== PASSAGE CITÉ ==
+++

La mobilisation sans faille des journalistes et de la société civile, la catastrophe économique, la nullité de la gestion de l'Etat, l'attaque de l'ambassade des USA et la mort de Chokri Belaid ont-ils empêché le changement radical de société que voulaient les faucons d'Ennahdha dirigés par Rached Ghannouchi sous les ordres des monarchies pétrolières?

Des forces étrangères tentent de soumettre la Tunisie
Les questions restent posées mais beaucoup de Tunisiens ont désormais compris que des forces étrangères tentent de soumettre leur pays par l'intermédiaire de faucons dirigés par Rached Ghannouchi. Désormais, l'avenir politique d'Ennahdha dépendra de la responsabilité de certains de ses dirigeants qui n'acceptent pas que la Tunisie reçoive ses ordres de l'étranger. Hamadi Jebali représente cette tendance. Originaire du Sahel, l'un des fiefs du nationalisme et de la lutte pour l'Indépendance, son nationalisme, et son esprit de tolérance plaident en faveur d'un renouveau de ce parti débarrassé de son manipulateur suprême qui n'a aucun respect pour la Tunisie et les Tunisiens et dont l'unique but est de servir ses maîtres du Golfe contre sa reconnaissance en tant que penseur de l'Islam et probable remplaçant d’un Qaradhaoui, en perte de vitesse.

+++

== EXTRAIT DE DONNÉES ==
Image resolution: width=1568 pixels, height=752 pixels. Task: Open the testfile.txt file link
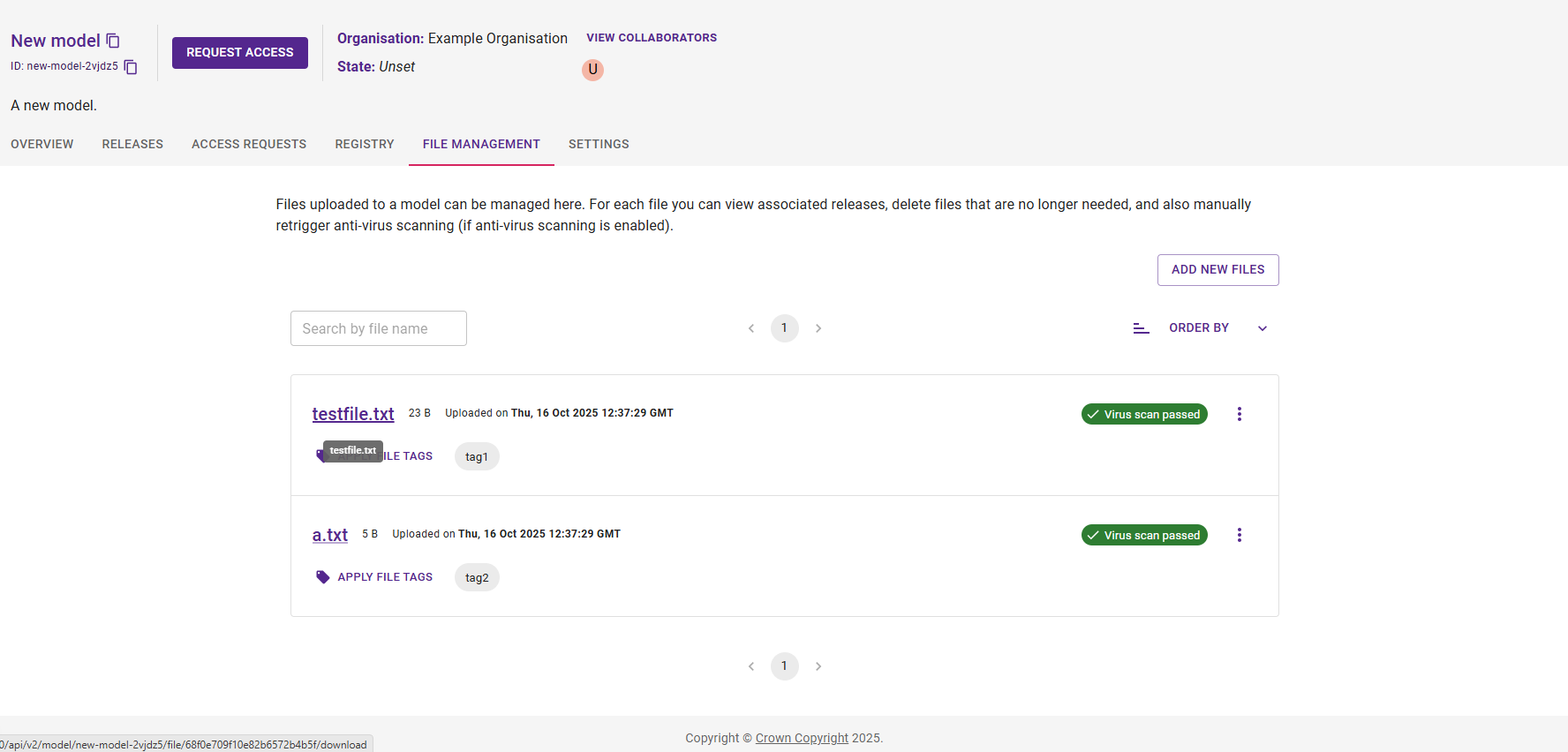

+++

== CONSIGNE ==
Veuillez recopier à l'identique une partie du passage cité, en commençant par les mots « La mobilisation sans » et en vous arrêtant après « des monarchies pétrolières? ». Ce matériel n'est pas nécessaire ici.

== BONNE RÉPONSE ==
La mobilisation sans faille des journalistes et de la société civile, la catastrophe économique, la nullité de la gestion de l'Etat, l'attaque de l'ambassade des USA et la mort de Chokri Belaid ont-ils empêché le changement radical de société que voulaient les faucons d'Ennahdha dirigés par Rached Ghannouchi sous les ordres des monarchies pétrolières?